Is data privacy at risk with ChatGPT?

ChatGPT Privacy Concerns: Is Your Personal Data at Risk?

ChatGPT has become the talk of tech town. Within four months of release, ChatGPT has managed to garner more than 100 million users. People can’t stop talking about its way of providing information and users boast about the experience being similar to interacting with a friend who knows it all.

Though ChatGPT offers a wide range of solutions to shortcomings within the tech-world and more, it’s important to understand that with the benefits, come risks.

ChatGPT is the result of methodically curated consumer data

ChatGPT is an AI-backed language platform, trained in huge data sets so that it can help users with their queries. The more data the model is fed, the better it gets at anticipating one’s questions, generating plausible answers, and identifying patterns.

OpenAI, the company which introduced ChatGPT, fed the model more than 300 billion words, all of which were present on the internet in the form of books, research papers, articles, press releases, websites, and discussions.

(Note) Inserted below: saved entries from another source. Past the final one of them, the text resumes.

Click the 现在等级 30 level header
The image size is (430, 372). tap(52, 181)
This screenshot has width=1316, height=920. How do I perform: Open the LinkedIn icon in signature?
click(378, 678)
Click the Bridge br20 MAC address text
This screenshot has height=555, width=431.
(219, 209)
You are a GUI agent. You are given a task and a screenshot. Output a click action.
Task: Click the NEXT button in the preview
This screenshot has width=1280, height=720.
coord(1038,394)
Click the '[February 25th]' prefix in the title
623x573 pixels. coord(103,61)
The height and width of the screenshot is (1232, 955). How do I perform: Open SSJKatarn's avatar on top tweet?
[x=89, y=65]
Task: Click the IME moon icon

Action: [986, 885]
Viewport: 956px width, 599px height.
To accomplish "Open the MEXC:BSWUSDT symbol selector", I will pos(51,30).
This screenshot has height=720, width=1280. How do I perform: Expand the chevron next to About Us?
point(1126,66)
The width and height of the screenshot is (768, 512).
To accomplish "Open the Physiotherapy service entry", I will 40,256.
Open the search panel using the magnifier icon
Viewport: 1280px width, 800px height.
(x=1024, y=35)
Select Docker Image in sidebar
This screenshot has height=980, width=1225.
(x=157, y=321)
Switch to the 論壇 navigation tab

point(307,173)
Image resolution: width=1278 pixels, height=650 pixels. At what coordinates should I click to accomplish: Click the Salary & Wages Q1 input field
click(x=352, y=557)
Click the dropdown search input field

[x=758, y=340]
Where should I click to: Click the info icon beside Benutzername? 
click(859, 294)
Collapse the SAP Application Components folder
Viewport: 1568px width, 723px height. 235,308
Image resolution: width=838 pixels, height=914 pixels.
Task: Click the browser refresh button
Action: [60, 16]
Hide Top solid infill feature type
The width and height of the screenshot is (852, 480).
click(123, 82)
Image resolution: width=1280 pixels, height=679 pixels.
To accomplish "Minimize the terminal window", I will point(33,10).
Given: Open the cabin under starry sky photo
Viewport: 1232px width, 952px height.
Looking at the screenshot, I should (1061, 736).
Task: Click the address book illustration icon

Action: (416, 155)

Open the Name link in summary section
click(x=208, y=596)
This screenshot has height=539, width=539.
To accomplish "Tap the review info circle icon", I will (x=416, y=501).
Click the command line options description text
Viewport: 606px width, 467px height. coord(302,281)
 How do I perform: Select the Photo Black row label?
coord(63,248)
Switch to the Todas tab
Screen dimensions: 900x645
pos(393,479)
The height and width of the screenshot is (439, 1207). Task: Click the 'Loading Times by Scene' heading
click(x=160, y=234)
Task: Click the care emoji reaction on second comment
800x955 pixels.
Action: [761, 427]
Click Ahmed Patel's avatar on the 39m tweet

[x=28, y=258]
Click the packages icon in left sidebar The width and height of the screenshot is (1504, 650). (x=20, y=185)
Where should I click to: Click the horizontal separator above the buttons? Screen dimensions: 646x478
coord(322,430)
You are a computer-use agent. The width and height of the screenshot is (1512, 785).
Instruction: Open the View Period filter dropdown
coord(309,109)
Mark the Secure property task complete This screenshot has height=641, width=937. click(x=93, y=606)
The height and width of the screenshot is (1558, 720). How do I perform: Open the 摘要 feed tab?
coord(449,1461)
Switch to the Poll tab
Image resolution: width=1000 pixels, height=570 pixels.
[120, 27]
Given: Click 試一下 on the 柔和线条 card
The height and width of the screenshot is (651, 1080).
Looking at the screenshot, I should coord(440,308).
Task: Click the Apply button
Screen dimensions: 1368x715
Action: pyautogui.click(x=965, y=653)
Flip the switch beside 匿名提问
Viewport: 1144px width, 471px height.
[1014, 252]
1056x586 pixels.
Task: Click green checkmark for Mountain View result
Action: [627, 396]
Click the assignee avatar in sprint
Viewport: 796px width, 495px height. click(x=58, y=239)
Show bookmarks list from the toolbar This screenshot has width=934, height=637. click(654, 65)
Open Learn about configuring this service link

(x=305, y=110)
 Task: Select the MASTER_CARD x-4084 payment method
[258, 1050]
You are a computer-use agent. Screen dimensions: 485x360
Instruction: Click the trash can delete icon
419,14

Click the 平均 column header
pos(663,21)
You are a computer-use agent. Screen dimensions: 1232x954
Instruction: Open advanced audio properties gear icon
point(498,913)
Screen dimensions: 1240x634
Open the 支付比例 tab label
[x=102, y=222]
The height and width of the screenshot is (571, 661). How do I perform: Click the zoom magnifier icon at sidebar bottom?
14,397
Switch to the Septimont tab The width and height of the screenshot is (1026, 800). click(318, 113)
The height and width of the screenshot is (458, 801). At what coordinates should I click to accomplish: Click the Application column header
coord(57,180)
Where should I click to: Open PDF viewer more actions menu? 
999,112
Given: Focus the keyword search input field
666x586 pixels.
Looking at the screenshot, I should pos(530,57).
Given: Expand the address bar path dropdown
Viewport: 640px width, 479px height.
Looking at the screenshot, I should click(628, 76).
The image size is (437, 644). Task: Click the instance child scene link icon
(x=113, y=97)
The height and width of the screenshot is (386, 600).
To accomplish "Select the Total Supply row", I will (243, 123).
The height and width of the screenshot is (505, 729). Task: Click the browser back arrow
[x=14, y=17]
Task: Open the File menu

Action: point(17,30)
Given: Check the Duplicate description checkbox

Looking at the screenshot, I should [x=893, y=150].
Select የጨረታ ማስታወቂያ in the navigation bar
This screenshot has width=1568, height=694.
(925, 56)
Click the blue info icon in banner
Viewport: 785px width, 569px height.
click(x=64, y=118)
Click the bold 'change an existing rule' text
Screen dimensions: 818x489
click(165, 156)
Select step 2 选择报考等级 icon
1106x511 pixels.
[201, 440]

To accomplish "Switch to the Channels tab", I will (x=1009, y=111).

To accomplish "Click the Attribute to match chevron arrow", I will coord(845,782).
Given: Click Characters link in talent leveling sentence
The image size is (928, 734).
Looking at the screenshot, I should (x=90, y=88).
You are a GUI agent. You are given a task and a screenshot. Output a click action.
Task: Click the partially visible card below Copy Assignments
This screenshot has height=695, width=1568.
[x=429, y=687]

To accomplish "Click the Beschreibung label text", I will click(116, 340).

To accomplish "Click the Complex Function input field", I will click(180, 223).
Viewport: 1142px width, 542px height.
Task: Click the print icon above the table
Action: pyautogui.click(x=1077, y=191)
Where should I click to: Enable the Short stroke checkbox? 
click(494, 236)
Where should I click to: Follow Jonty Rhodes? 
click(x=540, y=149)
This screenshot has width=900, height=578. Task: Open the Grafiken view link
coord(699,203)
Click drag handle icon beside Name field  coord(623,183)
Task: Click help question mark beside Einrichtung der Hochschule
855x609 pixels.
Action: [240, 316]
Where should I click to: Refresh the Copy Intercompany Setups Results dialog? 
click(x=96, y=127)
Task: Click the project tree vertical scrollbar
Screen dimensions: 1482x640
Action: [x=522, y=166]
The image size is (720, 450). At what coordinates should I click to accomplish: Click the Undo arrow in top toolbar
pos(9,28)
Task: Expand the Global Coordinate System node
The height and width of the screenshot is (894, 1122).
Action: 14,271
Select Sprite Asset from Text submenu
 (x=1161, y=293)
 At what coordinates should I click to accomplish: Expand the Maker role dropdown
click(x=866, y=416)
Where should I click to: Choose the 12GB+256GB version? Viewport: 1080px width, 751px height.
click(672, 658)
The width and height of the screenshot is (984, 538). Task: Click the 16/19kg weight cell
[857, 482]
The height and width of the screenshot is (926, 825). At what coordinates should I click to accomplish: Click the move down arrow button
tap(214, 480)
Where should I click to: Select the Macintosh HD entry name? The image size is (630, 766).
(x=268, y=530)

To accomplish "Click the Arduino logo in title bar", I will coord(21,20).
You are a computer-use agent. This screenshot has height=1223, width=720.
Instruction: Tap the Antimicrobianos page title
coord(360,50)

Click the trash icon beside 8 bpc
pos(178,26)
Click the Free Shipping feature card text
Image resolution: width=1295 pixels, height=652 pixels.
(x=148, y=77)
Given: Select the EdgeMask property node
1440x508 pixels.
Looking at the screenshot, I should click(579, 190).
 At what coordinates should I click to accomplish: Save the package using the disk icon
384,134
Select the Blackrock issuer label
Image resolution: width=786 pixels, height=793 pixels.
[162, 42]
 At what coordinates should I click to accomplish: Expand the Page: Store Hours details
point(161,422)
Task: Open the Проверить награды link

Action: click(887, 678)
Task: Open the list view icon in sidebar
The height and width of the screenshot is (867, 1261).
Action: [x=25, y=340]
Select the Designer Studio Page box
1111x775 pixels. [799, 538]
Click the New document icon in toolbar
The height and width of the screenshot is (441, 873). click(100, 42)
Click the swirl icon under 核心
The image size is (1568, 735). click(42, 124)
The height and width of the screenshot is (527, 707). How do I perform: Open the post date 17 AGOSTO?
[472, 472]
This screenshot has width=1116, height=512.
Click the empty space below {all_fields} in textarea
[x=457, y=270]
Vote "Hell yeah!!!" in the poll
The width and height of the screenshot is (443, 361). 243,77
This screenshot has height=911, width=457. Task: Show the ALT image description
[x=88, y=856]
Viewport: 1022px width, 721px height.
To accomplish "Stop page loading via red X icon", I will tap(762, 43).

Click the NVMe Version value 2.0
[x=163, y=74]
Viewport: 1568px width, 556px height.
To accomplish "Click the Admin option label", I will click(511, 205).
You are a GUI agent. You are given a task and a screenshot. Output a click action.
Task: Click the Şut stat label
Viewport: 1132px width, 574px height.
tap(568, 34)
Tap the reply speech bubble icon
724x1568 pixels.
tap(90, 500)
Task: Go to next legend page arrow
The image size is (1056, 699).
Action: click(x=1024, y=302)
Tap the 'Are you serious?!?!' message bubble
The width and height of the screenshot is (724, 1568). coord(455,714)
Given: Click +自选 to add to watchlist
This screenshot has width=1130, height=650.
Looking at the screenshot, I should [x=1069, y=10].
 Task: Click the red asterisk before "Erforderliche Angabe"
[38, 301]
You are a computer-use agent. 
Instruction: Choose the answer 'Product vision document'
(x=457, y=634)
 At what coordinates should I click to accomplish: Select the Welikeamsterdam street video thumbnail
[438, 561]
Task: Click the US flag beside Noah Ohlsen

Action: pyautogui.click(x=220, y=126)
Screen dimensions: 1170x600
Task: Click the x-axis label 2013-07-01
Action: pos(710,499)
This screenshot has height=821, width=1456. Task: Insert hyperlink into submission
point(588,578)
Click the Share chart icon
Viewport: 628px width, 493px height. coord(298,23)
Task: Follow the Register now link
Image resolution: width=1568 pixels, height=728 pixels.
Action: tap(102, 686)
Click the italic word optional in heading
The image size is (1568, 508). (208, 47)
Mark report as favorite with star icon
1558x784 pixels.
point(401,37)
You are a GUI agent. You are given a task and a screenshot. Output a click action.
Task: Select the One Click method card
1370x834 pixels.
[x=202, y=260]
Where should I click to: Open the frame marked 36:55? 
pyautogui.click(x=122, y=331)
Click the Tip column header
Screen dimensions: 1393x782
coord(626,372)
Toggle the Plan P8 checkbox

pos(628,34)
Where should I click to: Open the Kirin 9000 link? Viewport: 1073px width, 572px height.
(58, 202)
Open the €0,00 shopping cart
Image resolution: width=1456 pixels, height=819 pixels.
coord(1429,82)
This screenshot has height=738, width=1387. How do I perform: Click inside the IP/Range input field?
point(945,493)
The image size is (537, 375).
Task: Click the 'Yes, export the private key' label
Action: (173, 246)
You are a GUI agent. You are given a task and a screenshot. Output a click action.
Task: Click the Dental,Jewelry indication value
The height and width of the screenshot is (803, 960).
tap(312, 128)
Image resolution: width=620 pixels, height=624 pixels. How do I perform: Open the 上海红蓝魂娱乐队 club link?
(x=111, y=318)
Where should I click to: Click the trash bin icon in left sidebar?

Potential ChatGPT data risks

While the fact that ChatGPT was trained on huge chunks of data was made known to the public, OpenAI has not yet released any statement regarding the authenticity of those datasets and their sources. Without verification, using ChatGPT leaves the platform vulnerable to a few data risks including:

  1. Privacy risks: ChatGPT may hold onto some personal information during interactions with the common public. If this data is not properly secured or protected, it could be vulnerable to hacking or data breaches, thereby compromising the privacy of many users.
  2. Bias risks: AI models like ChatGPT are only as good as the data they are trained on. If the training data is biased or altered in any way, it can lead to ChatGPT producing biased or unfair responses.
  3. Misinformation risks: ChatGPT generates responses based on the input it receives, but if that input is incorrect or contains false information, ChatGPT could generate misinformation.
  4. Malicious use risks: ChatGPT could be used for malicious purposes, such as generating fake news, phishing emails, or impersonating individuals to undertake fraudulent and illegal activities.

ChatGPT used data without consent

While ChatGPT has a wide range of knowledge, the sea of data it was fed also included personal information of millions of people across the globe, with none of them giving consent. It’s important to note that when asked for a more personal inquiry, ChatGPT will respond with this phrase: “As an AI language model, I do not have access to any private or confidential information. Additionally, OpenAI, the organization responsible for creating and managing the GPT models, has strict ethical guidelines and practices in place to ensure user privacy and data protection.” While this is promising, it’s not overlooked that data was obtained without consent, giving many potential users and non-users some sort of pause.

Skeptics can agree that the credibility of the data corpus that has been given to the tool is at the very least, questionable. Information obtained from ChatGPT cannot be reliable all the time as the data available online isn’t always accurate. The platform itself discloses that most of the data set it works off of is up until 2021, with some of the latter years sprinkled in. So, the most reliable, up-to-date information may not be widely known in ChatGPT yet.  If employees decide to completely rely on ChatGPT for information concerning their area of work without fact-checking from their end, unpredictable complexities and risks can arise for the same, so it’s crucial to explore a human plus digital strategy.

Should contact centers use ChatGPT for customer engagement?

As with most AI-powered tools, they are created to help – especially in areas of limited resources. Customer experience is no exception. Customer experience is dependent on the quality of customer engagement a contact center agent provides after few or many interactions. Any kind of engagement is only possible if the agent is aided with the required amount of data complemented with accuracy. The information ChatGPT highlights is dependent on the information it is trained on and decision-based algorithms that were used to train it. Nonetheless, it is essential to consider the fact that ChatGPT is unacquainted with several fragments of data that may not have been present on the internet. Additionally, it may be acquainted with the data that has changed over time and needs updating.

It’s safe to say that contact center agents should not completely rely on the answers given by ChatGPT.  Agents should continue to research and upskill (in addition to using ChatGPT) in order to maintain high-quality customer engagement.

While contact center owners are keen on making the most of ChatGPT, confidentiality and data privacy concerns must be brought into consideration as with any technology. There is a possibility that employees will innocently share information relating to the business of a third party, technical or commercial classified data, or proprietary information while conversing with the tool.

Additionally, ChatGPT retains information provided in conversations, and data such as IP address and location will be stored. It is natural for unaware users to give away some private information without them even realizing the consequences. Therefore, it is imperative for contact center employers to outline in policies information about deploying specific guardrails around how and which information from ChatGPT should actually be used for improving customer engagement.